Let us start with the first discrimination level, i.e., that between normotensive and prehypertensive items.
Table 7 shows the numerical results obtained by Random Forest.
While normotensive cases are well classified, prehypertensive ones are almost shared between the classes, as 55.15% is correctly classified, and the remaining part is wrongly considered as normotensive. This shows that this level of risk stratification is difficult, which is due to the fact that the differences between the two classes are, in many cases, really slight. The normotension class being more populated than the prehypertension one, any algorithm tends to favor the former when building its own internal model.
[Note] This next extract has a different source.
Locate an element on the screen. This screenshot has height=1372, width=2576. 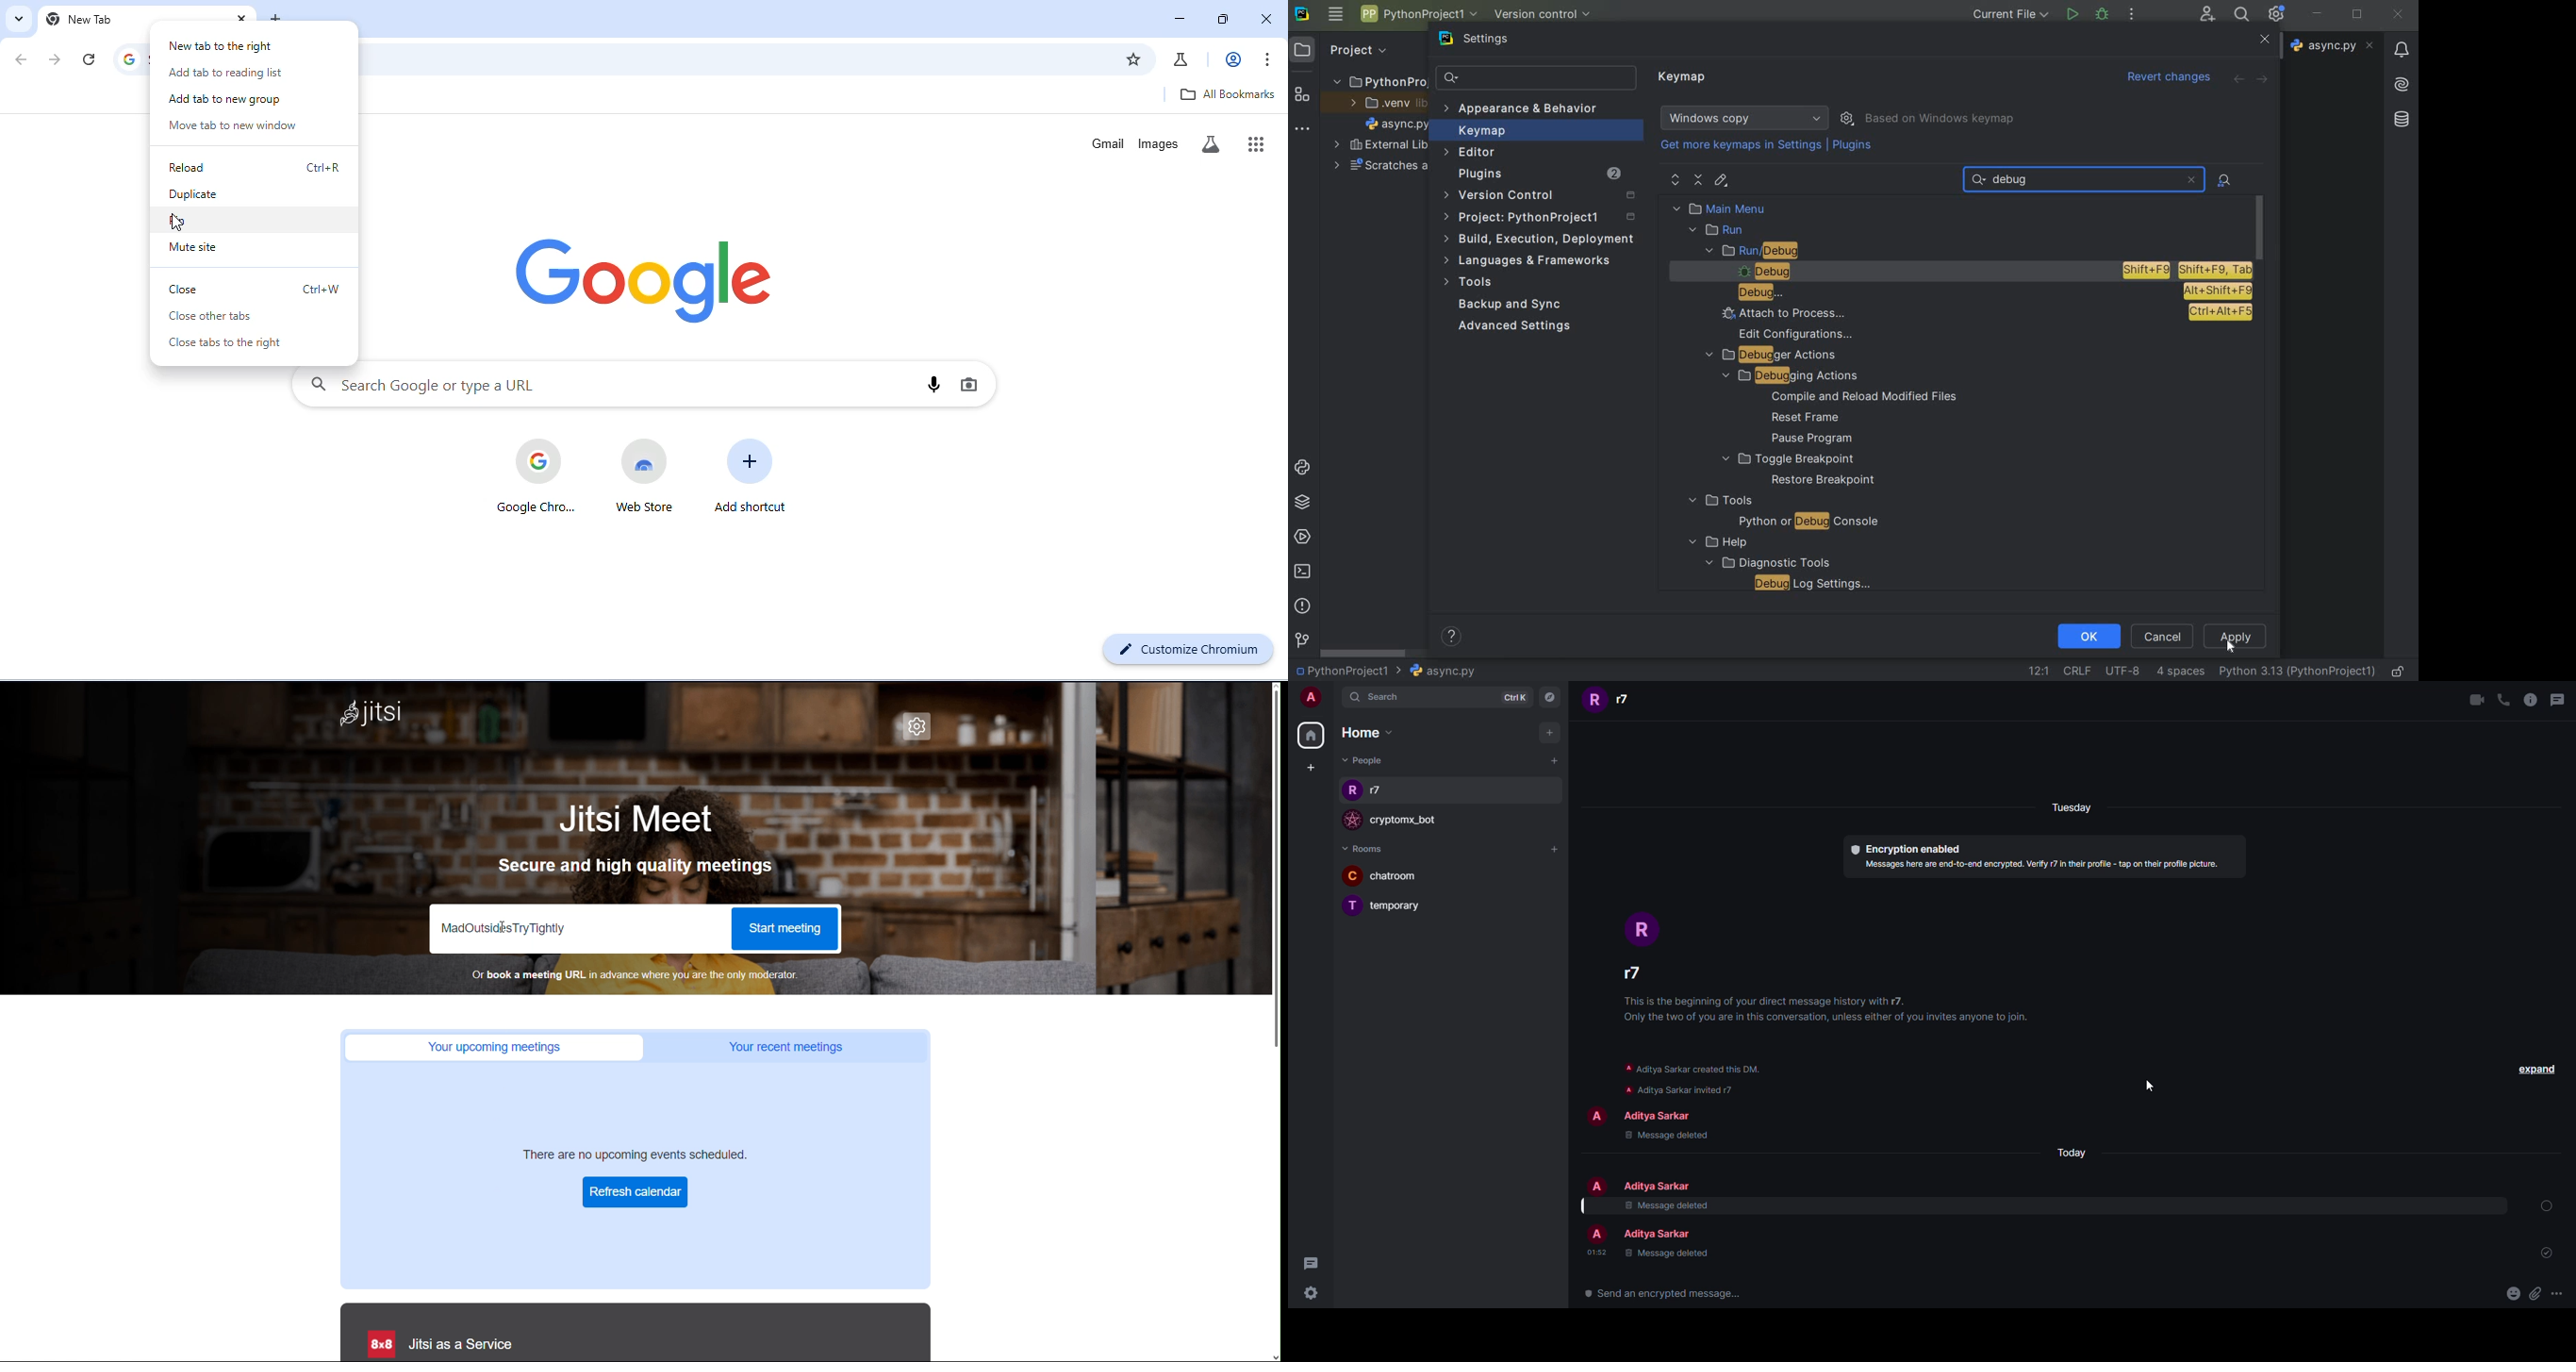
search google or type a URL is located at coordinates (605, 384).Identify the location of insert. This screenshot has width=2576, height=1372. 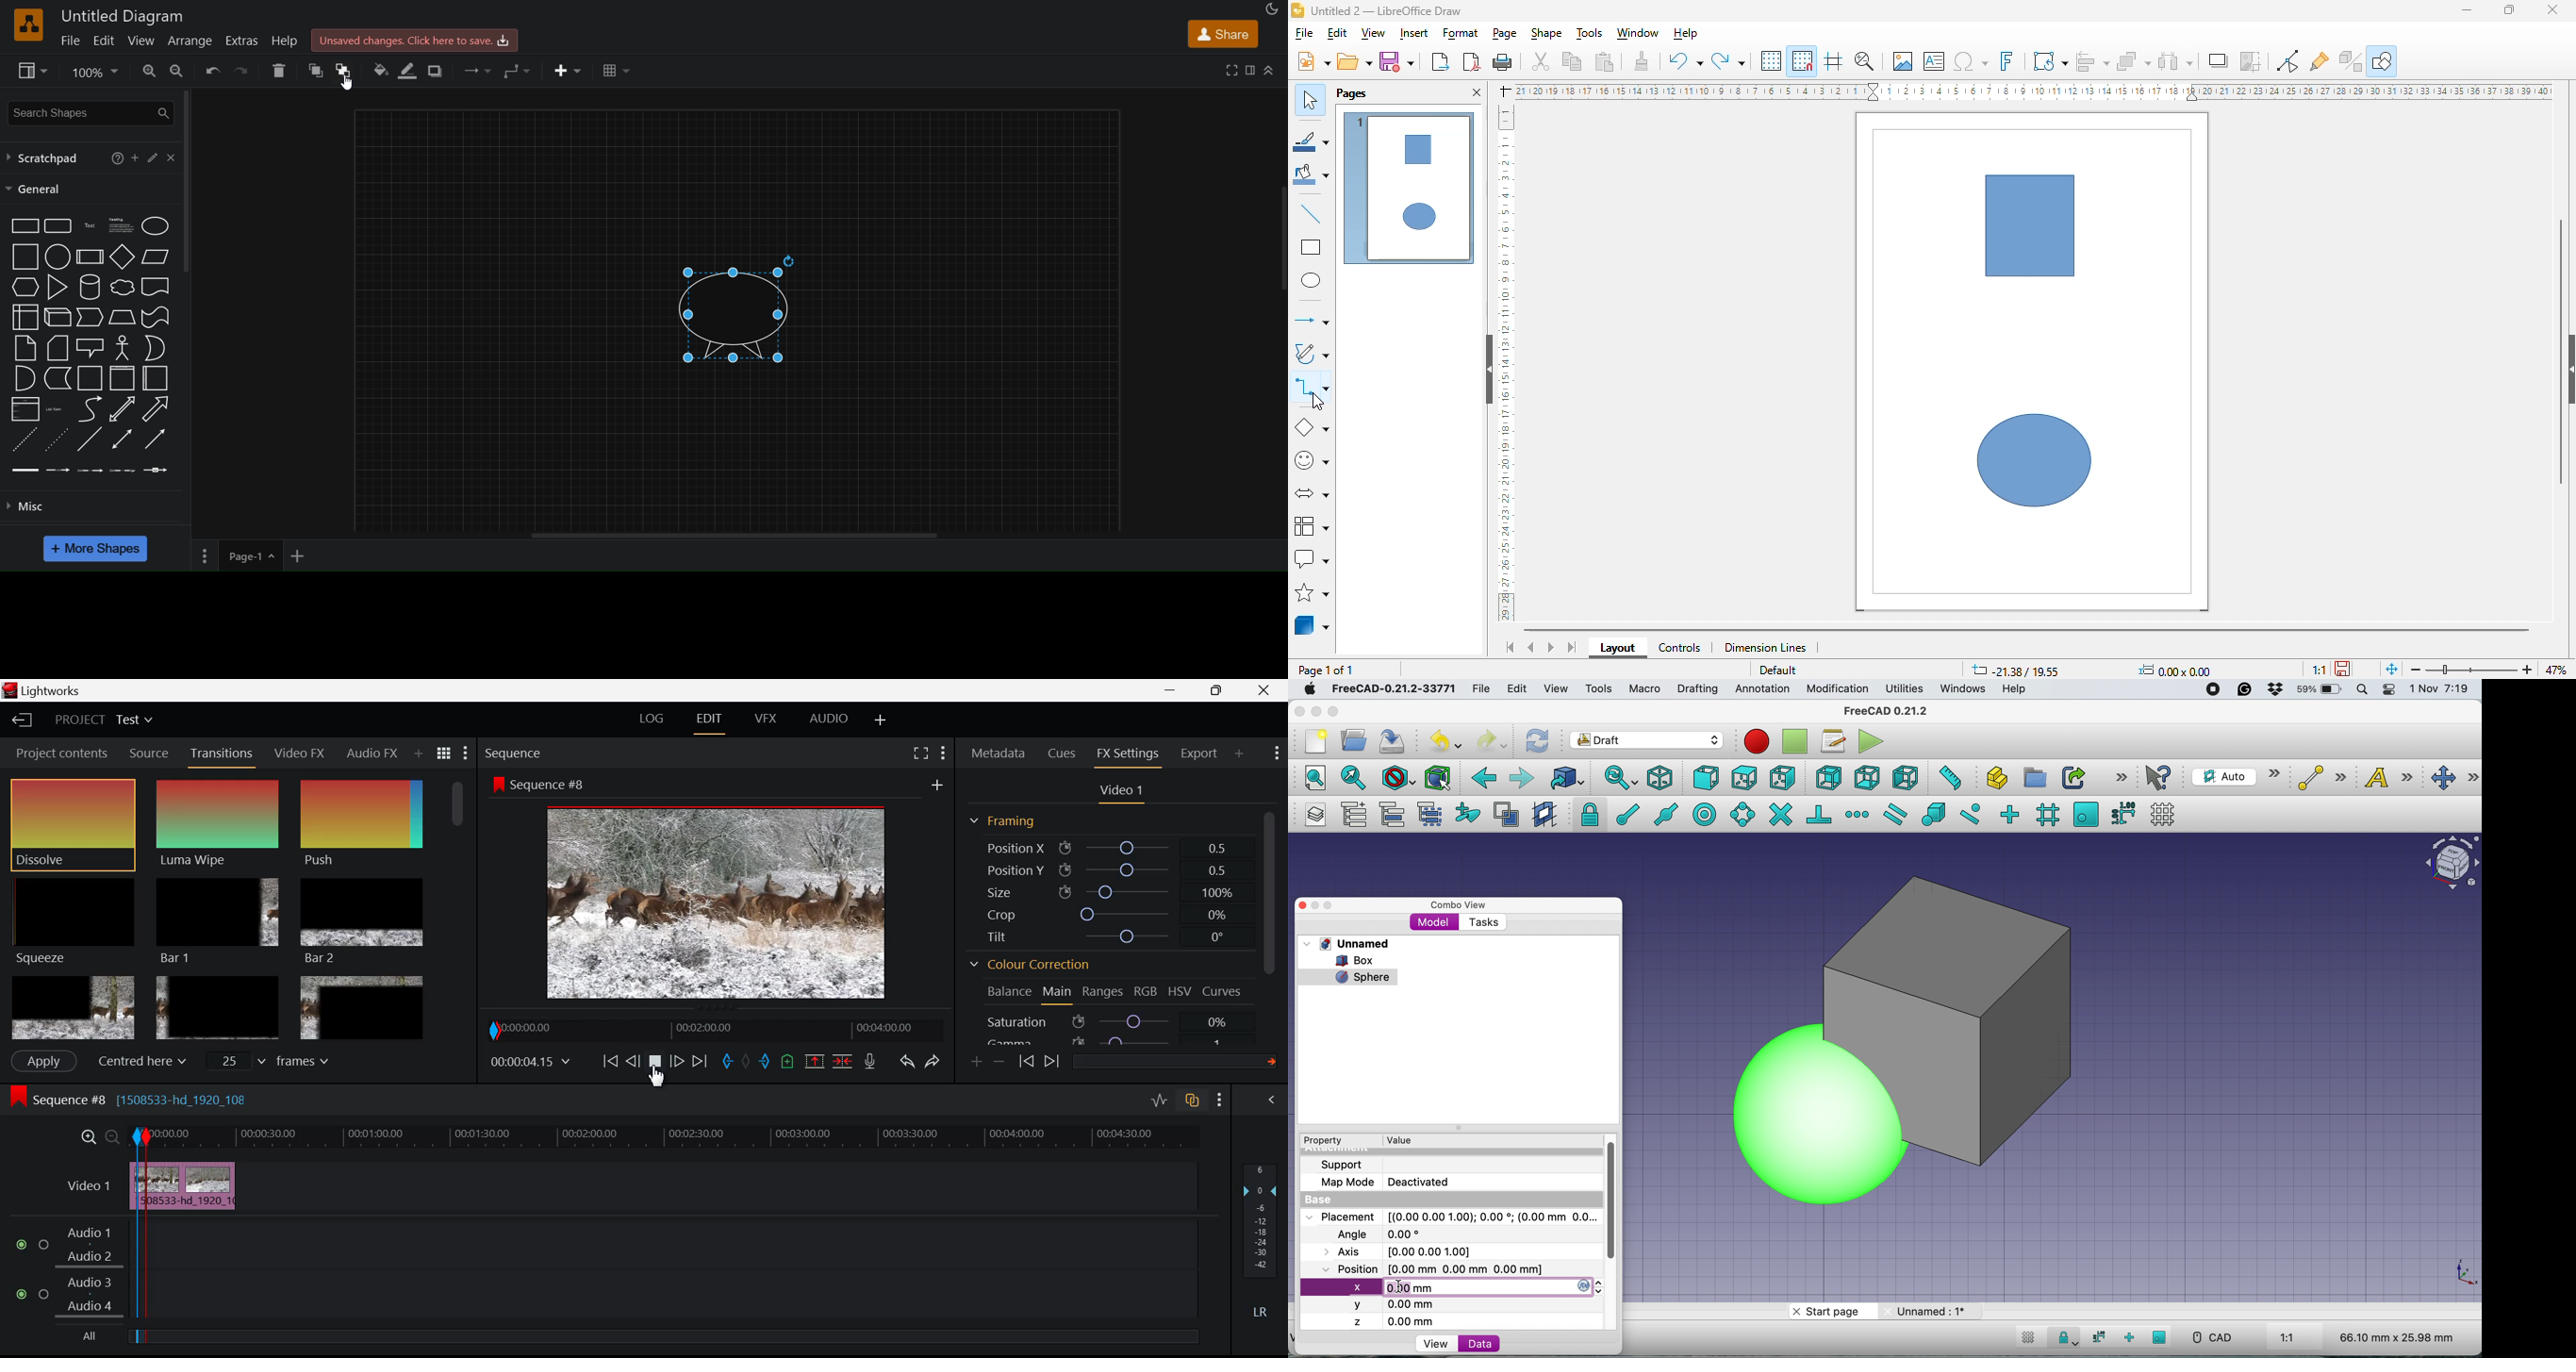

The second level of stratification risk involves the discrimination of normotensive items as opposed to Hypertensive at both stages considered together. The confusion matrix is shown in
Table 8 with reference to the best-performing algorithm, which is, in this case, Naive Bayes.
In this case, the division between the two cases is extremely good: for each class, a large majority of the items is correctly classified. This should be expected, as we are contrasting very different situations. In fact, many algorithms obtain over this level their best performance with respect to the other two, more difficult, risk stratification levels.
Finally, we take into account the third risk stratification level, in which normotensive and prehypertensive cases are considered together, and are contrasted against the items contained in both Hypertensive classes.
Table 9 shows the findings obtained by Random Forest, which is the best-performing classification algorithm for this risk level.
In this case, we have that the items in the NT + PT group are almost perfectly classified: 98.28% of these items are exactly considered, and just 1.72% of them are wrongly assigned. For the HT group, instead, things are not as good as for the first group, as just 50.80% of them are classified correctly. This is not surprising because the difference between prehypertensive and Hypertensive is, in many cases, low. This has an impact on the results. If we consider the second level of risk stratification, the algorithms could easily discriminate between normotensive and Hypertensive. Adding the prehypertensive to the normotensive, instead makes things much more complicated for all the classification algorithms. This is also favored by the fact that the former group is much more numerous than the second, as it has already been discussed for the first risk stratification level.